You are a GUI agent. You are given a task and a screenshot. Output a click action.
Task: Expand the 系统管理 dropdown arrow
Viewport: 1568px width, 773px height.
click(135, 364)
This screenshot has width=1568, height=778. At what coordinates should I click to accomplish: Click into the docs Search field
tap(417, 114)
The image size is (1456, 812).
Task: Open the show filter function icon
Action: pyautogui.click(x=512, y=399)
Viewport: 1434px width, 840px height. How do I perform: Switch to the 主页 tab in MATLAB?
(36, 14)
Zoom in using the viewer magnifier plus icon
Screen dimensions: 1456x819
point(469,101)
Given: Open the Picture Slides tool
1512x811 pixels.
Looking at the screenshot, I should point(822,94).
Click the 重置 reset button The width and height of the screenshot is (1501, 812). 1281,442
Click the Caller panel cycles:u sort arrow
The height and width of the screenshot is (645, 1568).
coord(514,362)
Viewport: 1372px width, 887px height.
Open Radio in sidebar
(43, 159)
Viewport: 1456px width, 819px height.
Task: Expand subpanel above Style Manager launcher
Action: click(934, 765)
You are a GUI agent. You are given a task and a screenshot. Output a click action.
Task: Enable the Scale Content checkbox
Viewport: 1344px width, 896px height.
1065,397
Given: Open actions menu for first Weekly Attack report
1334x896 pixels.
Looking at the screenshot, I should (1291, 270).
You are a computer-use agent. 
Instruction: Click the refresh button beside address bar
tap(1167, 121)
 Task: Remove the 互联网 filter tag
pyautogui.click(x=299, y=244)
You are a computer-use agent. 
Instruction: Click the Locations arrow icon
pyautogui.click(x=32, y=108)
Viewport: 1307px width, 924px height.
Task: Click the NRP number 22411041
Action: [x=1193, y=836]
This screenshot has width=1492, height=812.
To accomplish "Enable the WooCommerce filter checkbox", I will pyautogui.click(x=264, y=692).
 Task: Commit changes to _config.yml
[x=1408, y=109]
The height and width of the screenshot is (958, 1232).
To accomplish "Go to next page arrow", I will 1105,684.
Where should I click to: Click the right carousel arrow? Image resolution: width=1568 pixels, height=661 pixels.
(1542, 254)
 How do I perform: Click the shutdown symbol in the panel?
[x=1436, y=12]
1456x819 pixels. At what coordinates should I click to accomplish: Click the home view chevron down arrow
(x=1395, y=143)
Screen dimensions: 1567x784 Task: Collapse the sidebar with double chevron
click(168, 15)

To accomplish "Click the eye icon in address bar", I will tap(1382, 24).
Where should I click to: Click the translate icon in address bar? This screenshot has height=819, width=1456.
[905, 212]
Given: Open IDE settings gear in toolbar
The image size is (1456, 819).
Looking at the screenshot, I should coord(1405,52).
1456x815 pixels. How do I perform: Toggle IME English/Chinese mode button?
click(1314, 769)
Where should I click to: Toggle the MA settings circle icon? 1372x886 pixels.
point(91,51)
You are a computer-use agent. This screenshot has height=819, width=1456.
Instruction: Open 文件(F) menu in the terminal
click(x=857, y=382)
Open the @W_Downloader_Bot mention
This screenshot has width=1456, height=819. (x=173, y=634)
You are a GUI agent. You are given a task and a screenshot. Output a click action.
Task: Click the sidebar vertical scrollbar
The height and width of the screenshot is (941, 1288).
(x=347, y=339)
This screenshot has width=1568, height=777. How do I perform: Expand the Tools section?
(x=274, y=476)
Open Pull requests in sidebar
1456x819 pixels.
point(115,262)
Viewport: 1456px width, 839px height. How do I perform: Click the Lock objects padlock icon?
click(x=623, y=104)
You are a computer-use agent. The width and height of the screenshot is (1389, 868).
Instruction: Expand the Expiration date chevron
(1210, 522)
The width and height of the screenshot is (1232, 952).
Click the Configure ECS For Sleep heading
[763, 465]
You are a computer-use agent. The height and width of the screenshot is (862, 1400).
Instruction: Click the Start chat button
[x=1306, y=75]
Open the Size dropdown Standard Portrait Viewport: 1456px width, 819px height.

:::::

■ **What you are asked to do**
The data should be written out again in full, exactly as it stands.

■ **Response box**
You are a GUI agent. You are given a task and a screenshot. Output a click action.
Task: Expand the 系统管理 dropdown arrow
Viewport: 1568px width, 773px height.
click(135, 364)
This screenshot has width=1568, height=778. At what coordinates should I click to accomplish: Click into the docs Search field
tap(417, 114)
The image size is (1456, 812).
Task: Open the show filter function icon
Action: pyautogui.click(x=512, y=399)
Viewport: 1434px width, 840px height. How do I perform: Switch to the 主页 tab in MATLAB?
(36, 14)
Zoom in using the viewer magnifier plus icon
Screen dimensions: 1456x819
point(469,101)
Given: Open the Picture Slides tool
1512x811 pixels.
Looking at the screenshot, I should point(822,94).
Click the 重置 reset button The width and height of the screenshot is (1501, 812). 1281,442
Click the Caller panel cycles:u sort arrow
The height and width of the screenshot is (645, 1568).
coord(514,362)
Viewport: 1372px width, 887px height.
Open Radio in sidebar
(43, 159)
Viewport: 1456px width, 819px height.
Task: Expand subpanel above Style Manager launcher
Action: click(934, 765)
You are a GUI agent. You are given a task and a screenshot. Output a click action.
Task: Enable the Scale Content checkbox
Viewport: 1344px width, 896px height.
1065,397
Given: Open actions menu for first Weekly Attack report
1334x896 pixels.
Looking at the screenshot, I should (1291, 270).
You are a computer-use agent. 
Instruction: Click the refresh button beside address bar
tap(1167, 121)
 Task: Remove the 互联网 filter tag
pyautogui.click(x=299, y=244)
You are a computer-use agent. 
Instruction: Click the Locations arrow icon
pyautogui.click(x=32, y=108)
Viewport: 1307px width, 924px height.
Task: Click the NRP number 22411041
Action: [x=1193, y=836]
This screenshot has width=1492, height=812.
To accomplish "Enable the WooCommerce filter checkbox", I will pyautogui.click(x=264, y=692).
 Task: Commit changes to _config.yml
[x=1408, y=109]
The height and width of the screenshot is (958, 1232).
To accomplish "Go to next page arrow", I will 1105,684.
Where should I click to: Click the right carousel arrow? Image resolution: width=1568 pixels, height=661 pixels.
(1542, 254)
 How do I perform: Click the shutdown symbol in the panel?
[x=1436, y=12]
1456x819 pixels. At what coordinates should I click to accomplish: Click the home view chevron down arrow
(x=1395, y=143)
Screen dimensions: 1567x784 Task: Collapse the sidebar with double chevron
click(168, 15)

To accomplish "Click the eye icon in address bar", I will tap(1382, 24).
Where should I click to: Click the translate icon in address bar? This screenshot has height=819, width=1456.
[905, 212]
Given: Open IDE settings gear in toolbar
The image size is (1456, 819).
Looking at the screenshot, I should coord(1405,52).
1456x815 pixels. How do I perform: Toggle IME English/Chinese mode button?
click(1314, 769)
Where should I click to: Toggle the MA settings circle icon? 1372x886 pixels.
point(91,51)
You are a computer-use agent. This screenshot has height=819, width=1456.
Instruction: Open 文件(F) menu in the terminal
click(x=857, y=382)
Open the @W_Downloader_Bot mention
This screenshot has width=1456, height=819. (x=173, y=634)
You are a GUI agent. You are given a task and a screenshot. Output a click action.
Task: Click the sidebar vertical scrollbar
The height and width of the screenshot is (941, 1288).
(x=347, y=339)
This screenshot has width=1568, height=777. How do I perform: Expand the Tools section?
(x=274, y=476)
Open Pull requests in sidebar
1456x819 pixels.
point(115,262)
Viewport: 1456px width, 839px height. How do I perform: Click the Lock objects padlock icon?
click(x=623, y=104)
You are a computer-use agent. The width and height of the screenshot is (1389, 868).
Instruction: Expand the Expiration date chevron
(1210, 522)
The width and height of the screenshot is (1232, 952).
Click the Configure ECS For Sleep heading
[763, 465]
You are a computer-use agent. The height and width of the screenshot is (862, 1400).
Instruction: Click the Start chat button
[x=1306, y=75]
Open the Size dropdown Standard Portrait Viewport: 1456px width, 819px height.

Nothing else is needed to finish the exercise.